● ASSIGNMENT: Produce word for word the lines of the data below running from the one that has "Image resolution: width=599, height=2576." to the one that has "[Facebook-f] (570, 2557)", inclusive, and no others.
-------- SUPPLIED MATERIAL --------
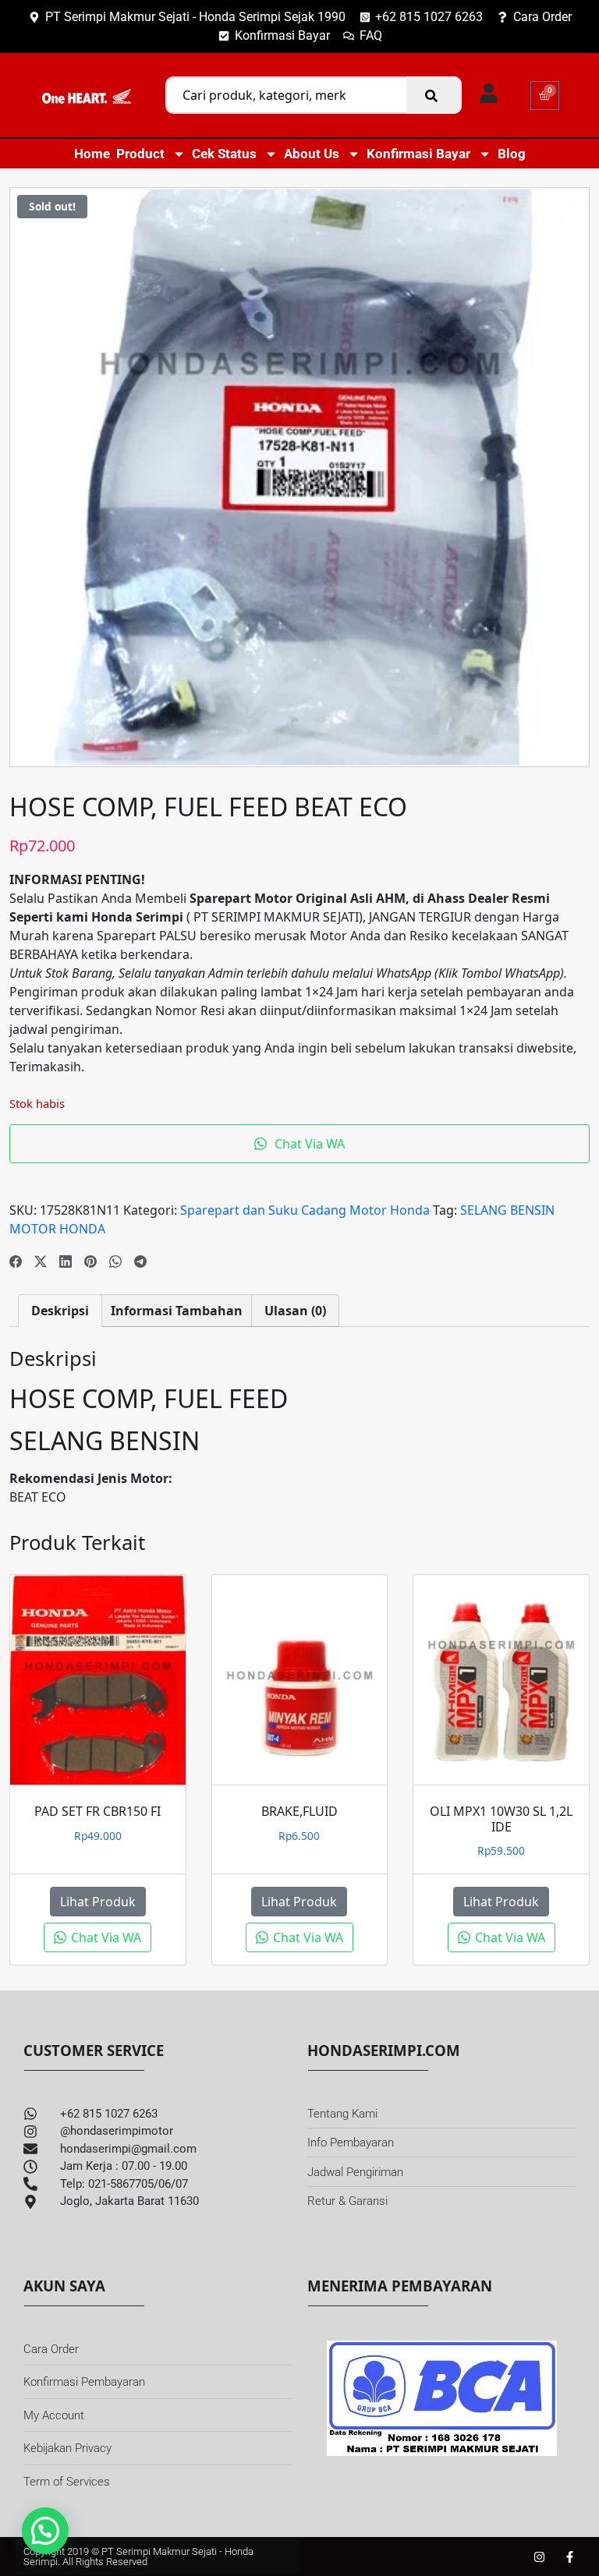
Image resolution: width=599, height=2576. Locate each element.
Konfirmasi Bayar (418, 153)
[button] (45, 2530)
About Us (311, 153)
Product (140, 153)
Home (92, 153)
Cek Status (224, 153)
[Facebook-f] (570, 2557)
--------
-------- SUPPLIED MATERIAL --------
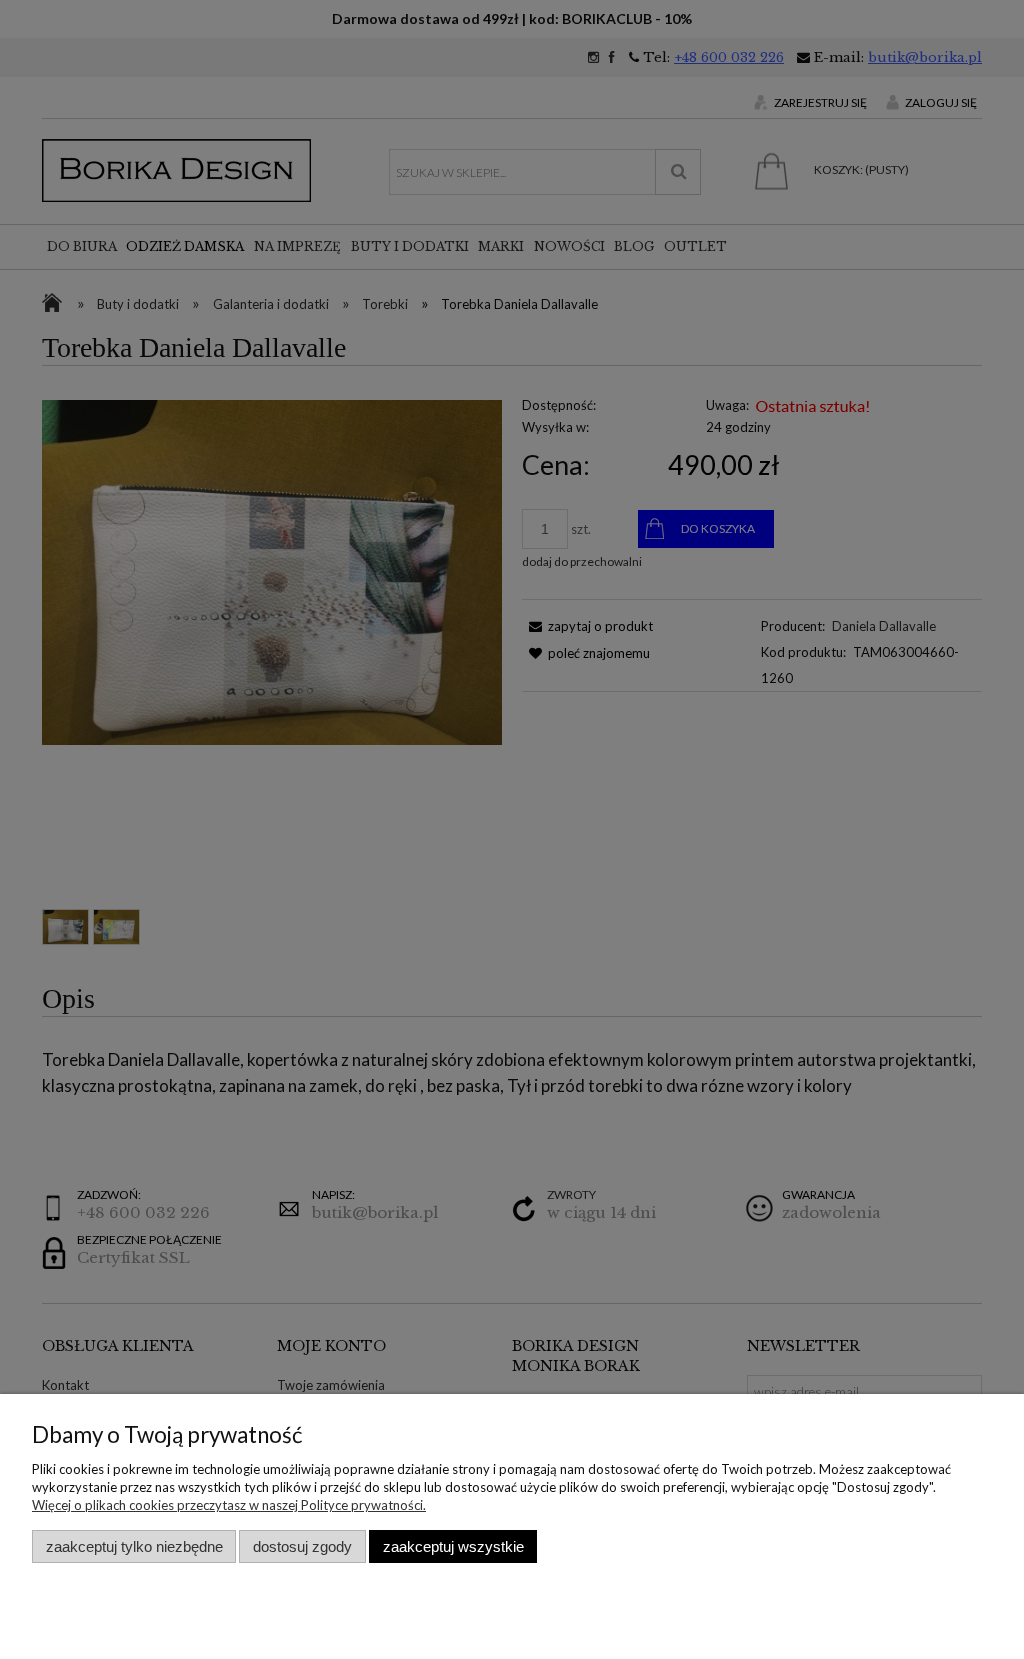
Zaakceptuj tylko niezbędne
--------
● OUTPUT BELOW:
Image resolution: width=599, height=2576. Locate each element.
Konfirmasi Bayar (418, 153)
[button] (45, 2530)
About Us (311, 153)
Product (140, 153)
Home (92, 153)
Cek Status (224, 153)
[Facebook-f] (570, 2557)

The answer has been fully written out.